Tasks to complete:
1. Which file does the patch review say already has a function with the same name as traverse_path?
2. In the patch review, swap "strbuf" for "fixed-size buffer" in the part that opens with the words containing "This function seems" and closes with "a strbuf here?", and write that part out again.
··· Text provided ···
I like this idea a lot.

> --- a/patch-ids.c
> +++ b/patch-ids.c
> @@ -1,5 +1,6 @@
>  #include "cache.h"
>  #include "diff.h"
> +#include "diffcore.h"
>  #include "commit.h"
>  #include "sha1-lookup.h"
>  #include "patch-ids.h"
> @@ -16,6 +17,137 @@ static int commit_patch_id(struct commit *commit, struct diff_options *options,
>  	return diff_flush_patch_id(options, sha1);
>  }
>  
> +struct collect_paths_info {
> +	struct string_list *paths;
> +	int searching;
> +};
> +
> +static int collect_paths_recursive(int n, struct tree_desc *t,
> +	const char *base, struct pathspec *pathspec,
> +	struct collect_paths_info *data);

Can you say a little about how this function works (e.g., in a
comment)?  What are the preconditions and postconditions?  How does
the state evolve (e.g, when is "searching" set)?

> +
> +static int same_entry(struct name_entry *a, struct name_entry *b)
> +{
> +	if (!a->sha1 || !b->sha1)
> +		return a->sha1 == b->sha1;
> +	return	!hashcmp(a->sha1, b->sha1) &&
> +		a->mode == b->mode;

Style: unusual whitespace (the tab after "return").  I'd just do

	if (!a->sha1 || ...)
		return ...
	return !hashcmp(a->sha1, b->sha1) && a->mode == b->mode;

since it is not too long.

[...]
> +static char *traverse_path(const struct traverse_info *info,
> +		const struct name_entry *n)
> +{
> +	char *path = xmalloc(traverse_path_len(info, n) + 1);
> +	return make_traverse_path(path, info, n);
> +}

This function seems to be the same as one of the same name in
builtin/merge-tree.c.  Should it be put somewhere more public, for
example as part of the tree-walk API?  Who is responsible for freeing
"path"?  Would it make sense to use a strbuf here?
··· Recorded information ···
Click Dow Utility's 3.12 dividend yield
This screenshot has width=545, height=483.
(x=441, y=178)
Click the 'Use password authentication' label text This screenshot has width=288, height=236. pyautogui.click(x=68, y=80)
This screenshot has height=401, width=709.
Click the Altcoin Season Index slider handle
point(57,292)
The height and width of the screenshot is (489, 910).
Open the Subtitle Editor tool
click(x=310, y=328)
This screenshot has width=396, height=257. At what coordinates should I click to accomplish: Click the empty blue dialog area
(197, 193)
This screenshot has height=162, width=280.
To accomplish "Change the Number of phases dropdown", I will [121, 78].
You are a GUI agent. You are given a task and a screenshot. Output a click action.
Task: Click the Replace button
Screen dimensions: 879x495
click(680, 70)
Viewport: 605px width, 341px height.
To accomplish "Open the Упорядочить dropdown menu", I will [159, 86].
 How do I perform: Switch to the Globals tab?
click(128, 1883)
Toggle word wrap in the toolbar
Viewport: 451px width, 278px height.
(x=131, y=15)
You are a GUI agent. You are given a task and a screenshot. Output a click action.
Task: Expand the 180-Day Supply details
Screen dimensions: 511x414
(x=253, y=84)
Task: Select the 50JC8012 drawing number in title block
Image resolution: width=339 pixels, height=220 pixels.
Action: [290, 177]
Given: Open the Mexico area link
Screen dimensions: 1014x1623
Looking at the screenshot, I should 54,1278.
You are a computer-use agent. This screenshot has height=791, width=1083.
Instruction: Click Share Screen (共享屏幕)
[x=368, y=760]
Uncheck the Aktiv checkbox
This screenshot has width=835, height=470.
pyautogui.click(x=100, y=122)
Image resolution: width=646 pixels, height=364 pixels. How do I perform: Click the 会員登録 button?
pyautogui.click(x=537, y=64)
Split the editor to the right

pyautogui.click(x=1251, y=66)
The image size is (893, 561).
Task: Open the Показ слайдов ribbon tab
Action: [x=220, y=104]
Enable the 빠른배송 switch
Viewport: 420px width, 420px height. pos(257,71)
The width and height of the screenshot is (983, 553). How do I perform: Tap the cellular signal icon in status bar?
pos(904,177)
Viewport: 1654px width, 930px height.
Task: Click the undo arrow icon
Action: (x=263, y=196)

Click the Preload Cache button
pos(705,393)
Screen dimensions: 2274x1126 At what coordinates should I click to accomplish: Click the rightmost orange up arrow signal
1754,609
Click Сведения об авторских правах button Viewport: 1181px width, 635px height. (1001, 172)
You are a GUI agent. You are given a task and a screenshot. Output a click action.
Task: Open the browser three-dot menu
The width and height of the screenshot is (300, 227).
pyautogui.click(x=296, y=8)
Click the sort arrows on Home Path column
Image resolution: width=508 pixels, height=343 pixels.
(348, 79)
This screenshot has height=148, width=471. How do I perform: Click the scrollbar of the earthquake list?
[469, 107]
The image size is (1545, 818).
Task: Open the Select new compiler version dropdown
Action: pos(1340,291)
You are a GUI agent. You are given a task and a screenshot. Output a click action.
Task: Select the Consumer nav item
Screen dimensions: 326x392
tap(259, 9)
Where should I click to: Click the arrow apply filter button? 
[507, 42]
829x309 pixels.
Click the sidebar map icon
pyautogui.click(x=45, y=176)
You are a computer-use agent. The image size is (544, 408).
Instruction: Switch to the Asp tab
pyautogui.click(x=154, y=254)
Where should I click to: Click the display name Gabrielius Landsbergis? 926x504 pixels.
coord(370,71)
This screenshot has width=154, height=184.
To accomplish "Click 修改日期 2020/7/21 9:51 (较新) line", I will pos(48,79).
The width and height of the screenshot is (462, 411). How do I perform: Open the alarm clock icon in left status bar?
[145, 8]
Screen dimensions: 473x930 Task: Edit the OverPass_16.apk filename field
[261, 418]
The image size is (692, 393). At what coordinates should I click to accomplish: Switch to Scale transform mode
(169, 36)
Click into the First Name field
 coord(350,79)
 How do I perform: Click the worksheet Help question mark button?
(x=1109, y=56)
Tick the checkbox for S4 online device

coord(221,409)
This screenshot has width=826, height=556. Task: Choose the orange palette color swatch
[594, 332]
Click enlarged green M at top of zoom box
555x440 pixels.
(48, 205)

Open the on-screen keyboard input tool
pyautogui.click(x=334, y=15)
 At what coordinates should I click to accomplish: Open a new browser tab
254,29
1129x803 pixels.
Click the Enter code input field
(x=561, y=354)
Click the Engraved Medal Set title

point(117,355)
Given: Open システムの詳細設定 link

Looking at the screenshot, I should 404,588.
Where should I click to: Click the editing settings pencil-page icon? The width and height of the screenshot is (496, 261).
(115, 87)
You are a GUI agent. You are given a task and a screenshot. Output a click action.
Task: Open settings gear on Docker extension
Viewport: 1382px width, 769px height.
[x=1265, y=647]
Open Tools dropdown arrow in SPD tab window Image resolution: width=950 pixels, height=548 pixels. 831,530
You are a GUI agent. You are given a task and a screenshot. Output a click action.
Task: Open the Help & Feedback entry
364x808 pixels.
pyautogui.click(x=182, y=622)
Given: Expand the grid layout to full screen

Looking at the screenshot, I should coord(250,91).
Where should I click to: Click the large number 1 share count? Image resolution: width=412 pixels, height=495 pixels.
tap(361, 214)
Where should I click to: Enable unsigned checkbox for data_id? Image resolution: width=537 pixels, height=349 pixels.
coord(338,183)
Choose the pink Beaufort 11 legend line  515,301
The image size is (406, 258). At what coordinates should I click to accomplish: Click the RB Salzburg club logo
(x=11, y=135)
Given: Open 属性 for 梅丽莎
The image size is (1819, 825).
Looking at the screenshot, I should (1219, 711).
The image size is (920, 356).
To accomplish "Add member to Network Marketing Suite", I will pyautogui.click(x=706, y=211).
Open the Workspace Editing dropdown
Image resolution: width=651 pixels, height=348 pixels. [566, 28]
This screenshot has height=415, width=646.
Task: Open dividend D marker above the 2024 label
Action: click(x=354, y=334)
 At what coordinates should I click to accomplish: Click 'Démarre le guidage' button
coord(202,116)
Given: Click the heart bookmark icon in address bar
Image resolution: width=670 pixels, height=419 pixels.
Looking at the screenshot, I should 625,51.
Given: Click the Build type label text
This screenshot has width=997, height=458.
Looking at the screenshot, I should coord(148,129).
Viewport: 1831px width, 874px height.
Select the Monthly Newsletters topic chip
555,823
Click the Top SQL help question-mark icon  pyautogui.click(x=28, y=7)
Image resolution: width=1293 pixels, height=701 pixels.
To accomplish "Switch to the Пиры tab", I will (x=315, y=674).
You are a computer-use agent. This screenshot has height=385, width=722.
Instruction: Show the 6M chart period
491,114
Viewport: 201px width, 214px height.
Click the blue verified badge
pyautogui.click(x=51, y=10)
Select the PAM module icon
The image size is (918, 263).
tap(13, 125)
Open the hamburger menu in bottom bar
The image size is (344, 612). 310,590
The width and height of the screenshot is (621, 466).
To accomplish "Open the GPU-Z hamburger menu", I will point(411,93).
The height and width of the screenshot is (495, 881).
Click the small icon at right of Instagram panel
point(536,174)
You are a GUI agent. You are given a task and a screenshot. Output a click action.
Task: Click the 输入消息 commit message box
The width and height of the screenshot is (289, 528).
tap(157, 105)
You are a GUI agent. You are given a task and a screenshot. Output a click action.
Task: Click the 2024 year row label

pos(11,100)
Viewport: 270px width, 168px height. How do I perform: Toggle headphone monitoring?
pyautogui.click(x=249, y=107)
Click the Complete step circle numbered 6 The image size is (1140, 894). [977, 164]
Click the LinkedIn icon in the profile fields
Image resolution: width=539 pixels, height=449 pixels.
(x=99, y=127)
···
Solutions below:
1. builtin/merge-tree.c

2.
This function seems to be the same as one of the same name in
builtin/merge-tree.c.  Should it be put somewhere more public, for
example as part of the tree-walk API?  Who is responsible for freeing
"path"?  Would it make sense to use a fixed-size buffer here?